World’s Rivers and Streams Leak a Lot of Carbon Dioxide
Lakes and reservoirs take up more space, but rivers and streams release more of the greenhouse gas into the atmosphere, a new study finds
The world’s inland waterways move more than just water; they play a pivotal role in the global carbon cycle, soaking up carbon from the land and releasing it into the atmosphere as carbon dioxide. But are rivers or lakes bigger greenhouse gas contributors? A study published today in Nature finds that, cumulatively, rivers and streams release about five times more carbon dioxide than all the world’s lakes and reservoirs, even though the latter cover far more of the Earth’s surface.
Figuring out how much carbon dioxide these water bodies contribute to the carbon cycle is a complex task. Scientists have to determine the global surface area of the world’s lakes, streams, rivers and other water bodies. Then, they have to figure out how much carbon dioxide those bodies hold, and how quickly that carbon is transferred from water to atmosphere, a factor called the gas-transfer velocity. Uncertainties and a lack of data in all three areas have hamstrung efforts to determine exactly how much carbon inland waters are releasing.
To get better estimates, a team led by biogeochemist Peter Raymond of the Yale School of Forestry and Environmental Studies had to create more detailed data sets for all three parameters. They revised a census of lakes and reservoirs, and drew on data from sources as varied as space-shuttle missions and U.S. river monitors to determine the extents of global waterways. Inland waters are generally supersaturated with carbon dioxide, but how much carbon the waters hold differed by type. Gas-transfer velocities had been determined in earlier experiments; factors such as turbulence and lake size played a role in how quickly carbon dioxide moved through the system.
The researchers calculated that all the planet’s inland waters contribute about 2.1 gigatonnes of carbon to the atmosphere each year. Rivers and streams, which cover some 241,000 square miles (624,000 square kilometers) of the Earth, release about 1.8 gigatonnes of carbon each year. Another 0.32 gigatonnes come from lakes and reservoirs, which account for 1,200,000 square miles (3,000,000 square kilometers). These estimates were about twice as high as any done previously, the researchers note. However, the results are in line with detailed studies that have been done of places like the Amazon and temperate regions. To put this all in perspective, humans are expected to contribute about 36 gigatonnes of carbon to the atmosphere in 2013.
“Understanding the relative importance of these sources is crucial to the global carbon budget,” the researchers write. “A flux of 1.8 for streams and rivers is large considering their small surface area, reinforcing the concept that streams and rivers are hotspots for exchange.” In addition to giving researchers a better overall picture, the study highlights locations that are the biggest contributors of carbon dioxide released through rivers, such as Southeast Asia, the Amazon, Europe and southeast Alaska.

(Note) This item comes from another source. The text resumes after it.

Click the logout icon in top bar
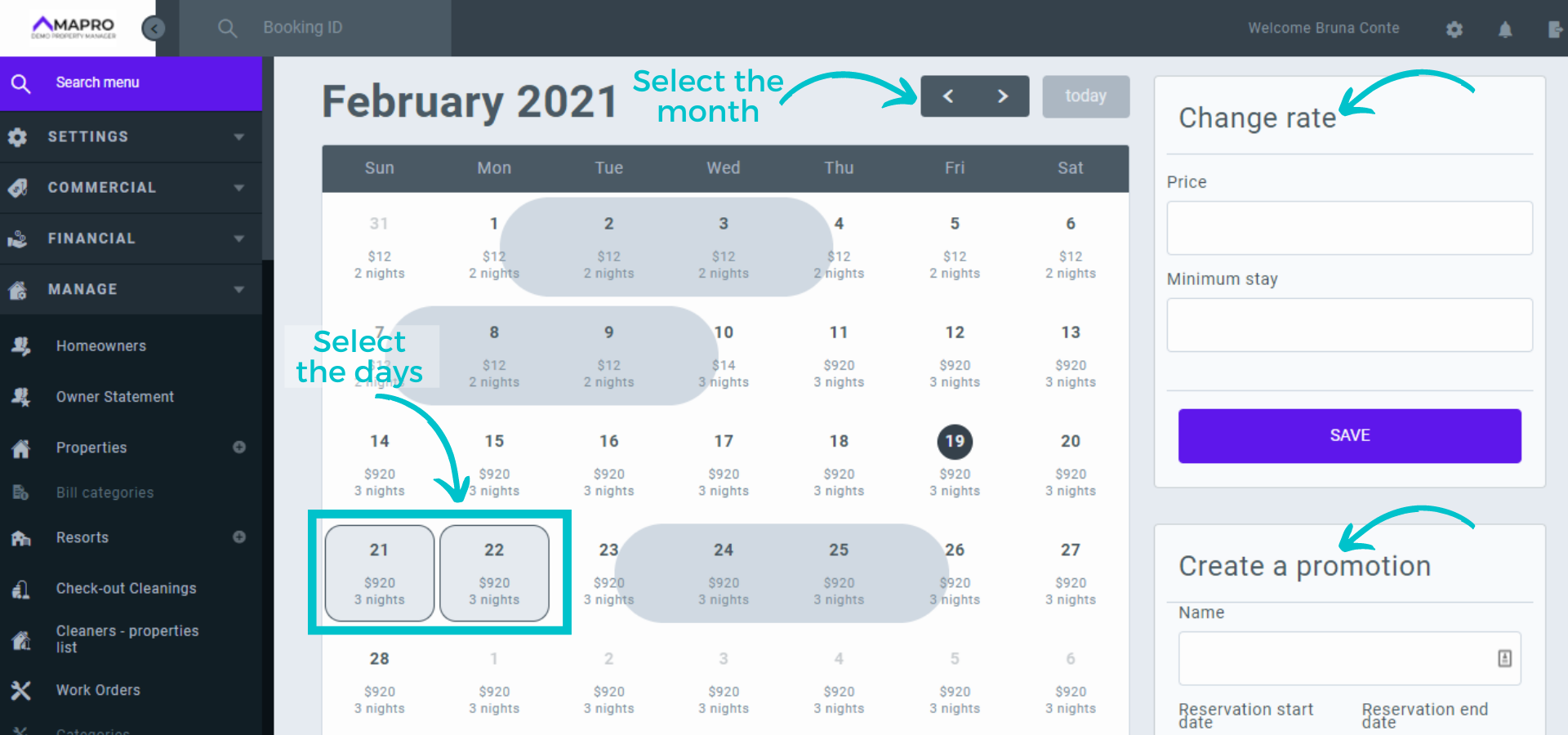 [x=1555, y=29]
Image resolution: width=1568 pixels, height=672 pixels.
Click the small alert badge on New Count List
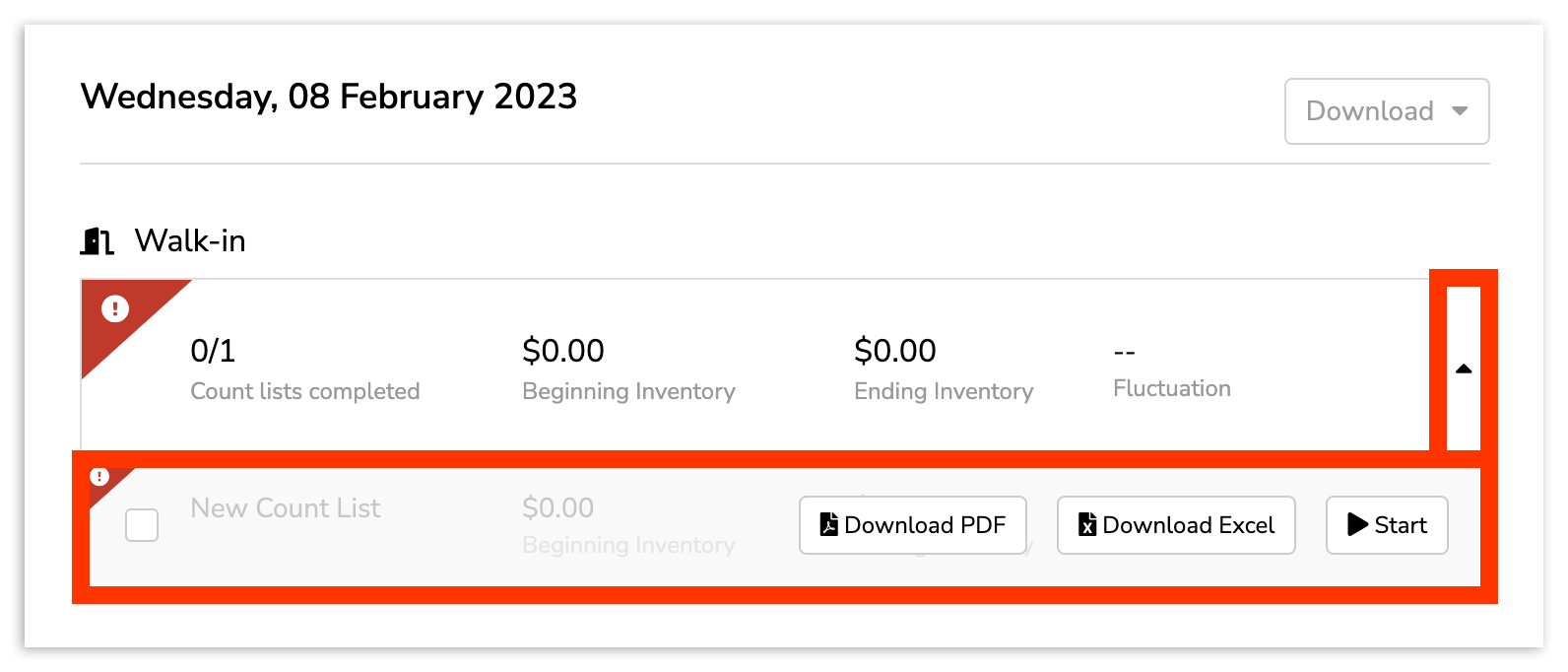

There are still uncertainties in these calculations, however. The researchers left out the world’s wetlands because, with their vegetation, they function in a very different manner than open bodies of water–a wetland’s canopy can alter the movement of carbon dioxide into the atmosphere. There’s also a need for even better data than is currently available. “Because tropical regions are seriously under-represented in global data sets, additional studies of carbon concentrations in the predicted hotspot areas in the tropics are urgently needed,” Bernhard Wehrli, a biogeochemist at the Swiss Federal Institute of Technology in Zurich, writes in an accompanying News & Views article.
Plus, Wehrli notes, humans have been altering waterways for hundreds of years—damming them, draining them, channeling them. Some of these constructions, such as turbine releases associated with dams, along with natural features such as waterfalls, can be places of high gas emission. Others, such as human-made channels and drained wetlands, have produced such altered systems that they act very differently from the natural systems on which models of carbon budgets are based.

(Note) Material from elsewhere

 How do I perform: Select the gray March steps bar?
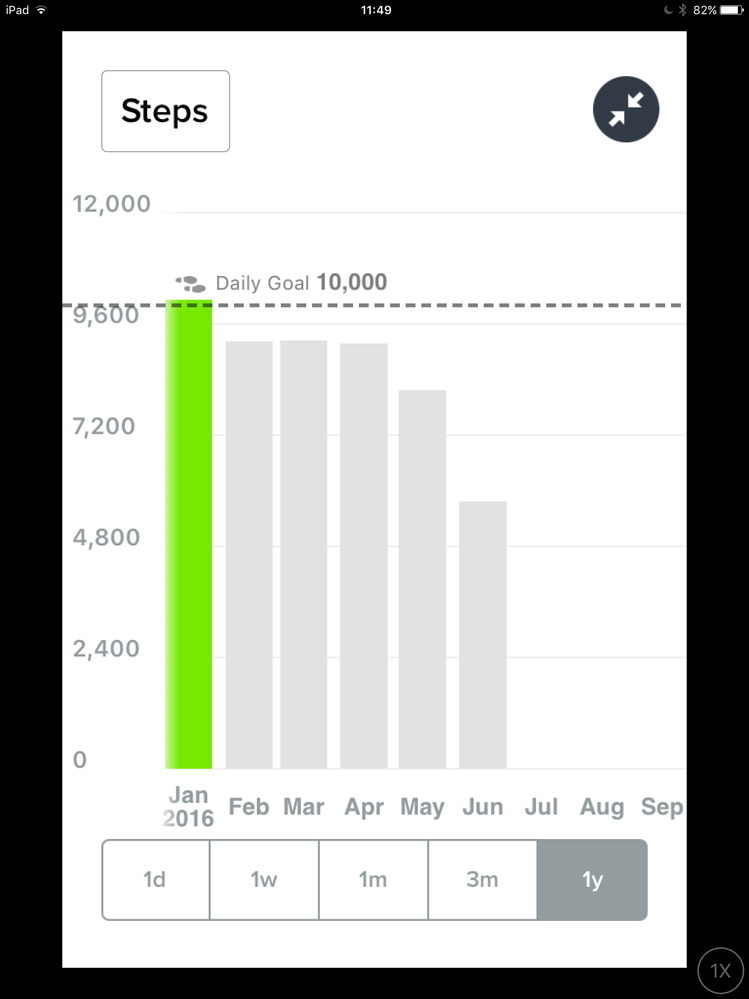click(304, 554)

These uncertainties, however, give much food for thought. Do certain agricultural practices promote the transfer of carbon to rivers, which then escapes into the atmosphere as carbon dioxide? How much does the unnatural alteration of our waterways contribute to the amount of carbon dioxide released by rivers? Answering these questions will help scientists understand the degree to which human behavior is increasing greenhouse gas emission rates, giving us a fuller picture of the causes of human-induced climate change and where efforts to reduce carbon emissions might have the greatest effect.